I’ve thought of another motivating example, BTW. In wartime, your enemy deliberately sends you some verifiably true information about their force dispositions. How should you update on that? You can’t use a Bayesian update, since you don’t actually have a likelihood model available. We can’t even attempt to learn a model from the information, since we can’t be sure its representative.
By model M, I mean an algorithm that generates likelihood functions, so M(H,Z) = P(Z|H).
So any time we talk about a likelihood P(Z|H), it should really read P(Z|H,M). We’ll posit that P(H,M) = P(H)P(M) (i.e. that the model says nothing about our priors), but this isn’t strictly necessary.
E(P(Z|H,M)) will be higher for a well calibrated model than a poorly calibrated model, which means that we expect P(H,M|Z) to also be higher. When we then marginalize over the models to get a final posterior on the hypothesis P(H|Z), it will be dominated by the well-calibrated models: P(H|Z) = SUM_i P(H|M_i,Z)P(M_i|Z).

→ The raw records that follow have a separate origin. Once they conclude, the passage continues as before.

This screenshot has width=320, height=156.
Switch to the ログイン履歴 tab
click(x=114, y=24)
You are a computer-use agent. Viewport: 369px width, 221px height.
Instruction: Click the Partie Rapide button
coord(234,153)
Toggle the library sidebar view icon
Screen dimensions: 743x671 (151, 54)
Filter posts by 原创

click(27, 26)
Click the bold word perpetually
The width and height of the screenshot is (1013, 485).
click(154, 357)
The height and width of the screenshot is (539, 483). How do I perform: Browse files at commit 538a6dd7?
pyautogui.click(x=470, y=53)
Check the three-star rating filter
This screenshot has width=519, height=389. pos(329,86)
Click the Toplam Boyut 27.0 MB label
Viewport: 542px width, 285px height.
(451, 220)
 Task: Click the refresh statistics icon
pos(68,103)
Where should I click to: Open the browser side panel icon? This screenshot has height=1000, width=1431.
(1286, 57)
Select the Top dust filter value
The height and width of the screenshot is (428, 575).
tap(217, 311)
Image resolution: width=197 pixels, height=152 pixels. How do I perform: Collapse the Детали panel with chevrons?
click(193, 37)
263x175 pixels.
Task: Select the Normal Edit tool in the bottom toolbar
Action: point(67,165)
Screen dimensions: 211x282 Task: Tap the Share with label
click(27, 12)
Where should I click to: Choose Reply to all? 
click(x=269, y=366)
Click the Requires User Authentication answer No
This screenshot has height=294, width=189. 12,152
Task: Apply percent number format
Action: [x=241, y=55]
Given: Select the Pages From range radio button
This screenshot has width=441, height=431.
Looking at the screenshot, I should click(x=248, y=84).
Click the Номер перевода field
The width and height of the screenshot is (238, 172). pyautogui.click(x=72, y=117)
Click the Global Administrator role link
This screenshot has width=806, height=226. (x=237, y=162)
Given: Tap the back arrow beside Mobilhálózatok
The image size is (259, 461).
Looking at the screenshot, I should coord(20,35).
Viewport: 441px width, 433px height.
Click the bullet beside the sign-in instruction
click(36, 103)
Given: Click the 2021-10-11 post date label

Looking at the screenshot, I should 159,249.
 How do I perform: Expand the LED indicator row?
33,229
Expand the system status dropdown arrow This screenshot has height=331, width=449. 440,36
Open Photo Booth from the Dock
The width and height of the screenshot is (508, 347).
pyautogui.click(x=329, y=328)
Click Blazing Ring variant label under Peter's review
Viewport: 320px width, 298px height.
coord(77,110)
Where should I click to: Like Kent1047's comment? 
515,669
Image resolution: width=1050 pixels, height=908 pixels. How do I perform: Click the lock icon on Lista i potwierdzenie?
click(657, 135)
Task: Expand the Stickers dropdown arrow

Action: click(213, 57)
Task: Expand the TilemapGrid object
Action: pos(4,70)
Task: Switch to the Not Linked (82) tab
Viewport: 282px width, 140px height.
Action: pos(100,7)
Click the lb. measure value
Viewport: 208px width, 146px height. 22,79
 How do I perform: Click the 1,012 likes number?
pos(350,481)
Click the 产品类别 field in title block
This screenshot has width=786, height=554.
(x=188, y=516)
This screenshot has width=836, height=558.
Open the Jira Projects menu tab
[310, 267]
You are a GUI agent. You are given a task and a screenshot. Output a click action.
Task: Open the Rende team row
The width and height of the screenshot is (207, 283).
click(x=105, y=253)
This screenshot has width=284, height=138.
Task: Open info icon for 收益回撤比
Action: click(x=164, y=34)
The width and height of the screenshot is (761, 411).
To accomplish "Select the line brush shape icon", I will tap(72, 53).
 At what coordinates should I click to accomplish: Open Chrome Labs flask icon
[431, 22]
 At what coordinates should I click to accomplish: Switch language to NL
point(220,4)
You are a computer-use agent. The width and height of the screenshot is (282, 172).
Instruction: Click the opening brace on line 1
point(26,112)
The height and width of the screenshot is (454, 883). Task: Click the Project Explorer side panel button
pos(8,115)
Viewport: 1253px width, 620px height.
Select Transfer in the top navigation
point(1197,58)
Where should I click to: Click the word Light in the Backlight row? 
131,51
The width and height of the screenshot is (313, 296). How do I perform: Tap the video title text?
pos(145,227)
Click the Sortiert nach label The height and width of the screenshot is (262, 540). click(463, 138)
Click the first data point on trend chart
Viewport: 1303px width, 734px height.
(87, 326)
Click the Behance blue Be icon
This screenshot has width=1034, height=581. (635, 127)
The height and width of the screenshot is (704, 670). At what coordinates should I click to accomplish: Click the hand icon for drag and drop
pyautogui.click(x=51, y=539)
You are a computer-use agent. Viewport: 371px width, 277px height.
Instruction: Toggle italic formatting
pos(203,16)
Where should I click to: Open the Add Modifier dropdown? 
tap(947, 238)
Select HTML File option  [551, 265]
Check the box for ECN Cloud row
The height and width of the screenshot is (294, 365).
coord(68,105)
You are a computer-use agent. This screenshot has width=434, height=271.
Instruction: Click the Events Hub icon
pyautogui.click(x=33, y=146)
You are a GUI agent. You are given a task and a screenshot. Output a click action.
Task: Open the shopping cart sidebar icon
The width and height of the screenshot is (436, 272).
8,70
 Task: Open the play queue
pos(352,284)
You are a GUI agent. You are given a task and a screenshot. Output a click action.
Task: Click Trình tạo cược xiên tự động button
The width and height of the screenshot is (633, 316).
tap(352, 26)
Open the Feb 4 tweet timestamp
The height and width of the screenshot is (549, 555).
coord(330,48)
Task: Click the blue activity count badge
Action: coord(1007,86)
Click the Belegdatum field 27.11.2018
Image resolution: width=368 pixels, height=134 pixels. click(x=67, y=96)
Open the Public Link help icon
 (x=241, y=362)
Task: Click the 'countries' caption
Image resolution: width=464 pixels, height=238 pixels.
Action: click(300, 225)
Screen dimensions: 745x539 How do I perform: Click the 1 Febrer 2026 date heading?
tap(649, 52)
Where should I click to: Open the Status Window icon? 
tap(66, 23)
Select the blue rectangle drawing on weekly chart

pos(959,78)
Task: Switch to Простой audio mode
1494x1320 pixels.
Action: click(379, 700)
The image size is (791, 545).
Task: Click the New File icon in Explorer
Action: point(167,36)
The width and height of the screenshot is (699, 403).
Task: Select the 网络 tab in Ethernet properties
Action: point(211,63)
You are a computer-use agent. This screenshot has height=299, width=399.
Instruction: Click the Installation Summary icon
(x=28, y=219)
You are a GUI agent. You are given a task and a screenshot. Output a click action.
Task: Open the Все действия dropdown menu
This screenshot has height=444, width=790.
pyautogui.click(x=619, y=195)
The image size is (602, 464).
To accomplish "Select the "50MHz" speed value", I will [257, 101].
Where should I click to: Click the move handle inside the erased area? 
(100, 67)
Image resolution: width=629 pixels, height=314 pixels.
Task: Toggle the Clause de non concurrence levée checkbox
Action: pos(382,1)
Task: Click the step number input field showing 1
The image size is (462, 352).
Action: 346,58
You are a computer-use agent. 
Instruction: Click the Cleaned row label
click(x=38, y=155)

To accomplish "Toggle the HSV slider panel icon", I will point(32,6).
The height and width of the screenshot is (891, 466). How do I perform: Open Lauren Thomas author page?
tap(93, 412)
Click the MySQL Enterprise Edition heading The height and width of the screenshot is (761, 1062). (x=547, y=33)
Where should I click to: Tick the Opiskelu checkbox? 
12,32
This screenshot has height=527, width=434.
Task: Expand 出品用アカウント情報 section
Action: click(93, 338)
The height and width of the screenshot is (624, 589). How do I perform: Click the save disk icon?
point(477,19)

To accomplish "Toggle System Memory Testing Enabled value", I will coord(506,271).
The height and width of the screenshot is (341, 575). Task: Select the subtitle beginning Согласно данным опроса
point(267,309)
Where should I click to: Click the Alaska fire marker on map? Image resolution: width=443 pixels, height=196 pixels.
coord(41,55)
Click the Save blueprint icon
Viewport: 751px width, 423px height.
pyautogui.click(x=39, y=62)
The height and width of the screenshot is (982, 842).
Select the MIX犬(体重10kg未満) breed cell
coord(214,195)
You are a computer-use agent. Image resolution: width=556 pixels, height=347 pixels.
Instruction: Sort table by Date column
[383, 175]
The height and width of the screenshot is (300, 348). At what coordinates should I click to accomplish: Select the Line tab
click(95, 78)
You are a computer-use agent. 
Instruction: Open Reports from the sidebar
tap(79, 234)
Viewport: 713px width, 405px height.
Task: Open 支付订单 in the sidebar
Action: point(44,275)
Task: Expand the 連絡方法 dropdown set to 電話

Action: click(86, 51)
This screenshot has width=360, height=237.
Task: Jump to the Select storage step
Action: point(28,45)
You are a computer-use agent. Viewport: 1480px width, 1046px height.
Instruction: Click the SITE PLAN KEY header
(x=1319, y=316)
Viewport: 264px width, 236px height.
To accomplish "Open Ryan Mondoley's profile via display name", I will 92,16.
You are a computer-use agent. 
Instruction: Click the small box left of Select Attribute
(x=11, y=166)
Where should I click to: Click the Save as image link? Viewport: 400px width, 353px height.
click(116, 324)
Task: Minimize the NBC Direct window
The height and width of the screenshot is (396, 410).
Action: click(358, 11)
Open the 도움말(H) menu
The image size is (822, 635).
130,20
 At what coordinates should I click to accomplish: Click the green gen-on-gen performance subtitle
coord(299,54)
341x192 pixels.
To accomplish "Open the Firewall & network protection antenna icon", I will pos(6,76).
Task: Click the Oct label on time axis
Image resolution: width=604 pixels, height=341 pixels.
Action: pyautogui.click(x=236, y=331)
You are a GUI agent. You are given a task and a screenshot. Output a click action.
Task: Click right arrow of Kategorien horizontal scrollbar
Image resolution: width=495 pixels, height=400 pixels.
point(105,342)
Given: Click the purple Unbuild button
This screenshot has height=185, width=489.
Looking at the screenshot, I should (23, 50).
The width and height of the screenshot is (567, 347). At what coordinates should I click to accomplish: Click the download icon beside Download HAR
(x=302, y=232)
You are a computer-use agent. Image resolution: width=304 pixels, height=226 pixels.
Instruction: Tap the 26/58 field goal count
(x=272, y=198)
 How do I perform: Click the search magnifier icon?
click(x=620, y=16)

BTW, I had a chance to read part of the ILA paper. It barely broke my brain at all! I wonder if the trick of enumerating traders and incorporating them over time could be repurposed to a more Bayesianish context, by instead enumerating models M. Like the trading firm in ILA, a meta-Bayesian algorithm could keep introducing new models M_k over time, with some intuition that the calibration of the best model in the set would improve over time, perhaps giving it all those nice anti-dutch book properties. Basically this is a computable Solomonoff induction, that slowly approaches completeness in the limit. (I’m pretty sure this is not an original idea. I wouldn’t be surprised if something like this contributed to the ILA itself).
Of course, its pretty unclear how this would work in the logical induction case. This might all be better explained in its own post.